- Task details
Please copy, exactly as they appear below, the lines from the one containing "张巍 (179, 2260)" through the one containing "最新资讯 (88, 2479)".
________________
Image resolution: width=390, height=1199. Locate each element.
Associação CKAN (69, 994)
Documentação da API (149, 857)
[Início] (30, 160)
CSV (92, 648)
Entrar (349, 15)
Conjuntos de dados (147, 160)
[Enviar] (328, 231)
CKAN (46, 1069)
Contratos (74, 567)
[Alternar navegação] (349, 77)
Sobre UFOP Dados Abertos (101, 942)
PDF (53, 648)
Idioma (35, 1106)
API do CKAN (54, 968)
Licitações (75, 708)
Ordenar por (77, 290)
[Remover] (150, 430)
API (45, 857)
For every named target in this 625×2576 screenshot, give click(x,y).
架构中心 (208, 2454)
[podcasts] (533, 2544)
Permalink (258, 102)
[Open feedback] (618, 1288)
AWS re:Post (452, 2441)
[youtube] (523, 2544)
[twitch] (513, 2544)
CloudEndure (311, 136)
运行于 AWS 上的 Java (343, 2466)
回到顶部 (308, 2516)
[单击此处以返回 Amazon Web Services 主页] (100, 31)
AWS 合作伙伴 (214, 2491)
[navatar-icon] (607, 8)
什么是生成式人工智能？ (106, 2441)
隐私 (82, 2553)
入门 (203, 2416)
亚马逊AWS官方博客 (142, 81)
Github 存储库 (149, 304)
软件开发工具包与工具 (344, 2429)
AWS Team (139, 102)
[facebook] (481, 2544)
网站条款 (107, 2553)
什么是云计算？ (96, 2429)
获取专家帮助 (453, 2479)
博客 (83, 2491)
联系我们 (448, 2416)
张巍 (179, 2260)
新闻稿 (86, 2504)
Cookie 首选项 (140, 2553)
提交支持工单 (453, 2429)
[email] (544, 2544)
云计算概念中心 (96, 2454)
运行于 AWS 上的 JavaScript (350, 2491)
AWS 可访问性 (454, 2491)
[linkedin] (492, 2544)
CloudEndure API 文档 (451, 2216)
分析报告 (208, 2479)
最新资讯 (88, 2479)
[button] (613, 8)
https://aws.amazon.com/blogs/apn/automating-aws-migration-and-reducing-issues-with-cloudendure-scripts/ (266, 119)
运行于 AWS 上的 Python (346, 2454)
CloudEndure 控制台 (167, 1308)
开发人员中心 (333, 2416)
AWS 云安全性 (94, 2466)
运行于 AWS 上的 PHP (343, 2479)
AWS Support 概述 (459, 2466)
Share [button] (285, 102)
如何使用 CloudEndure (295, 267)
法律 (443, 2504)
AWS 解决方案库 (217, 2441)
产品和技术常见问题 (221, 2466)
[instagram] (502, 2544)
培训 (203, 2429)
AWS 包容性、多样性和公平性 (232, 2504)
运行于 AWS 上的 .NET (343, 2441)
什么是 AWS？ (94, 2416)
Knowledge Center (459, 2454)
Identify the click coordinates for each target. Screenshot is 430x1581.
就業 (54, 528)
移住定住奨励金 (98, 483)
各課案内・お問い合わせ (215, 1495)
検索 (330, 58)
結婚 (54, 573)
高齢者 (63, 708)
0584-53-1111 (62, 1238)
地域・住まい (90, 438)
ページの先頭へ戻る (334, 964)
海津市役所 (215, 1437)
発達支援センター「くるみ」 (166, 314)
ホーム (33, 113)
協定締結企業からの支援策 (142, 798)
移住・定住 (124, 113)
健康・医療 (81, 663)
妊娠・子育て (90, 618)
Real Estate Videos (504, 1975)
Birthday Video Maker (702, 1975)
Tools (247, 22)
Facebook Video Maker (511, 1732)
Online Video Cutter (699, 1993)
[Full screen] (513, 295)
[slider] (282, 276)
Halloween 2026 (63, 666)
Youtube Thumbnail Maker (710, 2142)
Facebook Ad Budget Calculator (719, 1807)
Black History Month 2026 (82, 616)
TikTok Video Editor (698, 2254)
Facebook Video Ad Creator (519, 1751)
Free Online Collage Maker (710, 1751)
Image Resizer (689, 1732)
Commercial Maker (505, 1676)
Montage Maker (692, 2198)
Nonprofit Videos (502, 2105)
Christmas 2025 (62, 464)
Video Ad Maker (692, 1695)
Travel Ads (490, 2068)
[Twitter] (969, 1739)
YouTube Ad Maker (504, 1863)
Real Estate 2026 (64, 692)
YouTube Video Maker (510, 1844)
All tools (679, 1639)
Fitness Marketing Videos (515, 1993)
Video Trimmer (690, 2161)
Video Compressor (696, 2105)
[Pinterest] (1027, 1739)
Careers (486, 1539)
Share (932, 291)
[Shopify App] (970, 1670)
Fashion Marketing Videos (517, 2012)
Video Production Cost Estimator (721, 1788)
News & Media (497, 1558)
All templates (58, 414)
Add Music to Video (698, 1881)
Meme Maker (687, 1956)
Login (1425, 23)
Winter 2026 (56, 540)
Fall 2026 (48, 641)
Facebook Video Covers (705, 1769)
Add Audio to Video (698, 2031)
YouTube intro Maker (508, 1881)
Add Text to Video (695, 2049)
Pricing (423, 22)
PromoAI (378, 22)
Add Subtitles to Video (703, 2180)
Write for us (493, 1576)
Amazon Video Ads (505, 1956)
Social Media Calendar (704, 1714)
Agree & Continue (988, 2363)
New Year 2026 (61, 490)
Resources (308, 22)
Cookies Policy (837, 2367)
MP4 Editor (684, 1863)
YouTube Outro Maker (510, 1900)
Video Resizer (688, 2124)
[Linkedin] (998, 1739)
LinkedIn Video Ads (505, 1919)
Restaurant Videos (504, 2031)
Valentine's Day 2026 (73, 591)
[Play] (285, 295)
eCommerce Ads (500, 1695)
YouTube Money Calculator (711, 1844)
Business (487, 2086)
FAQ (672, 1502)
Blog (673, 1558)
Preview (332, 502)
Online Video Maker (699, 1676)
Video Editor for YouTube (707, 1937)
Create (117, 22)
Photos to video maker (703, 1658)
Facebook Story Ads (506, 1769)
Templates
________________
- Answer to the problem
张巍 (179, 2260)
新闻稿 (86, 2504)
Cookie 首选项 (140, 2553)
提交支持工单 (453, 2429)
[email] (544, 2544)
云计算概念中心 (96, 2454)
运行于 AWS 上的 JavaScript (350, 2491)
AWS 可访问性 (454, 2491)
[linkedin] (492, 2544)
CloudEndure API 文档 (451, 2216)
分析报告 (208, 2479)
最新资讯 (88, 2479)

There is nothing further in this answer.